Once I got over my disappointment, though, I decided that it does that Metroid gameplay rather well. The play of the first couple of hours is straightforwardly pleasant; then it starts demanding a little more execution out of you, and then the hammer comes down in the form of the first dungeon, making it clear that the game is going to ask you to perform sequences over and over again until you get them right. And the remaining two thirds of the game stay in that vein: it’s not just the dungeons that are hard, the passages that you have to progress through to get there really do demand your attention.

Except that the pacing is subtler than that. For one thing, part of the Metroid-style experience consists of returning to familiar areas, going through passages that were previously locked or getting pickups that you couldn’t reach before. And that lets you relax a bit, since you don’t have to figure out the tricks, you’re better at the moves, and you’ve got a higher life bar than the last time you were in those regions. Also, the game’s save system gives you a break: it lets you save almost anywhere that isn’t right next to an enemy, and it even slightly refills your life bar when you save. Saving does cost you energy, so it doesn’t let you make the game boring for yourself by saving after every enemy, but in practice energy shows up frequently enough that you can always save if you really feel like you need it, and in fact you can generally even do a couple of nearby saves if you need a double life boost. I’ve never seen a save mechanic quite like this, and I really liked it.
◇ ◇ ◇ ◇ ◇ ◇ ◇
## CHALLENGE A
From the game review, extract the passage starting with "Once I got over" and going on through "demand your attention.".
## CHALLENGE B
Write what comes next in the review of the Metroid-style game, picking up after its final sentence.
The material that follows has no connection to the game review above.

Entries on target coordinates:
◇ ◇ ◇ ◇ ◇ ◇ ◇
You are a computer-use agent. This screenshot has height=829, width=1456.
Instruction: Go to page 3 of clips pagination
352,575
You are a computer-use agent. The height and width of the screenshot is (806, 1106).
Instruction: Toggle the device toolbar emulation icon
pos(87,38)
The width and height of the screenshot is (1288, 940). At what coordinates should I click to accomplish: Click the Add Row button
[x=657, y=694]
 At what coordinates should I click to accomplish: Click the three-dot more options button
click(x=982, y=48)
◇ ◇ ◇ ◇ ◇ ◇ ◇
## EXERCISE ANSWER A
Once I got over my disappointment, though, I decided that it does that Metroid gameplay rather well. The play of the first couple of hours is straightforwardly pleasant; then it starts demanding a little more execution out of you, and then the hammer comes down in the form of the first dungeon, making it clear that the game is going to ask you to perform sequences over and over again until you get them right. And the remaining two thirds of the game stay in that vein: it’s not just the dungeons that are hard, the passages that you have to progress through to get there really do demand your attention.

## EXERCISE ANSWER B
It’s really striking to look at, too: a lovely painted aesthetic, with an organic feel to everything.

 

So: definitely glad I played it, it’s a well-done example of a genre I haven’t played for a while, and it does a few things very well indeed. I wish it had made some different narrative choices: either stepping back even more or else doing something distinctive with the narrative the way they did with the art. But the moments were good, and that’s what the game’s about.